*** Opening Entries shown ***

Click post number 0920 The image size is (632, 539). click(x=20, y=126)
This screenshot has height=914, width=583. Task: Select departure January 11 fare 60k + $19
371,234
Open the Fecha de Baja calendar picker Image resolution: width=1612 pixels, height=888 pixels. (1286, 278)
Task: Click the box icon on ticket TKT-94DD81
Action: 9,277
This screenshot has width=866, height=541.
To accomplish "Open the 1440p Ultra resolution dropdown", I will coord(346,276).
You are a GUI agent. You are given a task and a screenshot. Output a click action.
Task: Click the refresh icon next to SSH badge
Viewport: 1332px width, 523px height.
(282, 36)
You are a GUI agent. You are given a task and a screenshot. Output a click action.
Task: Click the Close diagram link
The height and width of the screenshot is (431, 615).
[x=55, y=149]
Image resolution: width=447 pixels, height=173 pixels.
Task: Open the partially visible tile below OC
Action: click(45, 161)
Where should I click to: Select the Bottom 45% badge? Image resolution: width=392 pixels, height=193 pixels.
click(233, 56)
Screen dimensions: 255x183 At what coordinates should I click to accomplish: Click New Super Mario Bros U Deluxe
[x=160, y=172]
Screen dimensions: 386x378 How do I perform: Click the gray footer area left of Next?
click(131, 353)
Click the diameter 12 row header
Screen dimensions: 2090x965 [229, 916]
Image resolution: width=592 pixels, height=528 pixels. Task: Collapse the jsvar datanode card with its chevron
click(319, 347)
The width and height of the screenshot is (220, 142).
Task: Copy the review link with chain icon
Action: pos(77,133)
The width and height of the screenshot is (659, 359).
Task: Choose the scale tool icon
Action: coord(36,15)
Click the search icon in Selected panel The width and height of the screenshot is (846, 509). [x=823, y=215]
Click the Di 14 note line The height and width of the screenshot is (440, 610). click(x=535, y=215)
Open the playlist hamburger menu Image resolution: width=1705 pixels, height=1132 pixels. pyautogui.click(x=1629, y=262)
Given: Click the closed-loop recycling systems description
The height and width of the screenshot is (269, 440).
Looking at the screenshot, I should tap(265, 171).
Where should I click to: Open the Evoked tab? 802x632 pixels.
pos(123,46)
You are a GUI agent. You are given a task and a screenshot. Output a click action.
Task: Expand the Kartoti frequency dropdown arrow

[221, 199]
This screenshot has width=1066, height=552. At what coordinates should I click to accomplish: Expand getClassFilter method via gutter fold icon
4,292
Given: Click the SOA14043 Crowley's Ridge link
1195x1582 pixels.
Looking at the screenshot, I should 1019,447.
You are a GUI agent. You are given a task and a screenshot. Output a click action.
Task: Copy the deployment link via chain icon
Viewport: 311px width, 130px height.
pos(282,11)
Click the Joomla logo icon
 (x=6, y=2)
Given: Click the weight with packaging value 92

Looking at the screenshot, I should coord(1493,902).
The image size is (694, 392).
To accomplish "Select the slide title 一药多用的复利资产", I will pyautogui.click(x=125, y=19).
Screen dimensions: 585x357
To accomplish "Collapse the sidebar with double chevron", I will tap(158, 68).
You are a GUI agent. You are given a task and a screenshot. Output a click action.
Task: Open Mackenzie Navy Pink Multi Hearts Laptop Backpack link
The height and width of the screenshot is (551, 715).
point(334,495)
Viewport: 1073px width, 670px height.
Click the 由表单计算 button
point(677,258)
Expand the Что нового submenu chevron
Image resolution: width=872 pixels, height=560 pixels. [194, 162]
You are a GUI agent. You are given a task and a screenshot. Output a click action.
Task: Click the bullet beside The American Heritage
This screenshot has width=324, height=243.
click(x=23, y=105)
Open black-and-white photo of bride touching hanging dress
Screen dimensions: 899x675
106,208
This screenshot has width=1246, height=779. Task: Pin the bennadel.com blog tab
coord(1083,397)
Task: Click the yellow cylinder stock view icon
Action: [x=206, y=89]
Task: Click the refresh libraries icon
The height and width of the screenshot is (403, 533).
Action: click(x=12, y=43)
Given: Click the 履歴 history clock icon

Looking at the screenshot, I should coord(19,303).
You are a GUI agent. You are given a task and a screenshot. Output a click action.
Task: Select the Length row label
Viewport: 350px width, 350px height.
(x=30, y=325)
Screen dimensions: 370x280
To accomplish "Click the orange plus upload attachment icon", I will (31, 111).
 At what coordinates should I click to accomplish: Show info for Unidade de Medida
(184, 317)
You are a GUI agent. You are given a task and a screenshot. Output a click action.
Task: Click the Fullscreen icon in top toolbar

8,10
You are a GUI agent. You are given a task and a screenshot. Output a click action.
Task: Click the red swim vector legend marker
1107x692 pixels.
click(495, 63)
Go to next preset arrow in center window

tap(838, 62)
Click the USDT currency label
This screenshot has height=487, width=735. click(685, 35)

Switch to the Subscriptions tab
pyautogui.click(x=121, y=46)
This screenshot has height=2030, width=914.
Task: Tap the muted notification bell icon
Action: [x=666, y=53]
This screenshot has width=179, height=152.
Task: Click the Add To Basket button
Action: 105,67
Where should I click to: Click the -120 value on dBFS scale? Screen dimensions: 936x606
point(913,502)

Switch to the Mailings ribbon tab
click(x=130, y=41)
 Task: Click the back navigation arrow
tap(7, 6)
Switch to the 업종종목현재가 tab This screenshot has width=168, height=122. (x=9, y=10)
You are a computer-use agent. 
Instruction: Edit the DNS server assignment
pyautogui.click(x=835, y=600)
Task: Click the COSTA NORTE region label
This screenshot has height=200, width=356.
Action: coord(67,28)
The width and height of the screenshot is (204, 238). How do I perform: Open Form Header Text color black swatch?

*** Closing Entries shown ***

» Exercise directions: Give the records back in full, word for word.

» Exercise result:
Click post number 0920 The image size is (632, 539). click(x=20, y=126)
This screenshot has height=914, width=583. Task: Select departure January 11 fare 60k + $19
371,234
Open the Fecha de Baja calendar picker Image resolution: width=1612 pixels, height=888 pixels. (1286, 278)
Task: Click the box icon on ticket TKT-94DD81
Action: 9,277
This screenshot has width=866, height=541.
To accomplish "Open the 1440p Ultra resolution dropdown", I will coord(346,276).
You are a GUI agent. You are given a task and a screenshot. Output a click action.
Task: Click the refresh icon next to SSH badge
Viewport: 1332px width, 523px height.
(282, 36)
You are a GUI agent. You are given a task and a screenshot. Output a click action.
Task: Click the Close diagram link
The height and width of the screenshot is (431, 615).
[x=55, y=149]
Image resolution: width=447 pixels, height=173 pixels.
Task: Open the partially visible tile below OC
Action: click(45, 161)
Where should I click to: Select the Bottom 45% badge? Image resolution: width=392 pixels, height=193 pixels.
click(233, 56)
Screen dimensions: 255x183 At what coordinates should I click to accomplish: Click New Super Mario Bros U Deluxe
[x=160, y=172]
Screen dimensions: 386x378 How do I perform: Click the gray footer area left of Next?
click(131, 353)
Click the diameter 12 row header
Screen dimensions: 2090x965 [229, 916]
Image resolution: width=592 pixels, height=528 pixels. Task: Collapse the jsvar datanode card with its chevron
click(319, 347)
The width and height of the screenshot is (220, 142).
Task: Copy the review link with chain icon
Action: pos(77,133)
The width and height of the screenshot is (659, 359).
Task: Choose the scale tool icon
Action: coord(36,15)
Click the search icon in Selected panel The width and height of the screenshot is (846, 509). [x=823, y=215]
Click the Di 14 note line The height and width of the screenshot is (440, 610). click(x=535, y=215)
Open the playlist hamburger menu Image resolution: width=1705 pixels, height=1132 pixels. pyautogui.click(x=1629, y=262)
Given: Click the closed-loop recycling systems description
The height and width of the screenshot is (269, 440).
Looking at the screenshot, I should tap(265, 171).
Where should I click to: Open the Evoked tab? 802x632 pixels.
pos(123,46)
You are a GUI agent. You are given a task and a screenshot. Output a click action.
Task: Expand the Kartoti frequency dropdown arrow

[221, 199]
This screenshot has width=1066, height=552. At what coordinates should I click to accomplish: Expand getClassFilter method via gutter fold icon
4,292
Given: Click the SOA14043 Crowley's Ridge link
1195x1582 pixels.
Looking at the screenshot, I should 1019,447.
You are a GUI agent. You are given a task and a screenshot. Output a click action.
Task: Copy the deployment link via chain icon
Viewport: 311px width, 130px height.
pos(282,11)
Click the Joomla logo icon
 (x=6, y=2)
Given: Click the weight with packaging value 92

Looking at the screenshot, I should coord(1493,902).
The image size is (694, 392).
To accomplish "Select the slide title 一药多用的复利资产", I will pyautogui.click(x=125, y=19).
Screen dimensions: 585x357
To accomplish "Collapse the sidebar with double chevron", I will tap(158, 68).
You are a GUI agent. You are given a task and a screenshot. Output a click action.
Task: Open Mackenzie Navy Pink Multi Hearts Laptop Backpack link
The height and width of the screenshot is (551, 715).
point(334,495)
Viewport: 1073px width, 670px height.
Click the 由表单计算 button
point(677,258)
Expand the Что нового submenu chevron
Image resolution: width=872 pixels, height=560 pixels. [194, 162]
You are a GUI agent. You are given a task and a screenshot. Output a click action.
Task: Click the bullet beside The American Heritage
This screenshot has width=324, height=243.
click(x=23, y=105)
Open black-and-white photo of bride touching hanging dress
Screen dimensions: 899x675
106,208
This screenshot has width=1246, height=779. Task: Pin the bennadel.com blog tab
coord(1083,397)
Task: Click the yellow cylinder stock view icon
Action: [x=206, y=89]
Task: Click the refresh libraries icon
The height and width of the screenshot is (403, 533).
Action: click(x=12, y=43)
Given: Click the 履歴 history clock icon

Looking at the screenshot, I should coord(19,303).
You are a GUI agent. You are given a task and a screenshot. Output a click action.
Task: Select the Length row label
Viewport: 350px width, 350px height.
(x=30, y=325)
Screen dimensions: 370x280
To accomplish "Click the orange plus upload attachment icon", I will (31, 111).
 At what coordinates should I click to accomplish: Show info for Unidade de Medida
(184, 317)
You are a GUI agent. You are given a task and a screenshot. Output a click action.
Task: Click the Fullscreen icon in top toolbar

8,10
You are a GUI agent. You are given a task and a screenshot. Output a click action.
Task: Click the red swim vector legend marker
1107x692 pixels.
click(495, 63)
Go to next preset arrow in center window

tap(838, 62)
Click the USDT currency label
This screenshot has height=487, width=735. click(685, 35)

Switch to the Subscriptions tab
pyautogui.click(x=121, y=46)
This screenshot has height=2030, width=914.
Task: Tap the muted notification bell icon
Action: [x=666, y=53]
This screenshot has width=179, height=152.
Task: Click the Add To Basket button
Action: 105,67
Where should I click to: Click the -120 value on dBFS scale? Screen dimensions: 936x606
point(913,502)

Switch to the Mailings ribbon tab
click(x=130, y=41)
 Task: Click the back navigation arrow
tap(7, 6)
Switch to the 업종종목현재가 tab This screenshot has width=168, height=122. (x=9, y=10)
You are a computer-use agent. 
Instruction: Edit the DNS server assignment
pyautogui.click(x=835, y=600)
Task: Click the COSTA NORTE region label
This screenshot has height=200, width=356.
Action: coord(67,28)
The width and height of the screenshot is (204, 238). How do I perform: Open Form Header Text color black swatch?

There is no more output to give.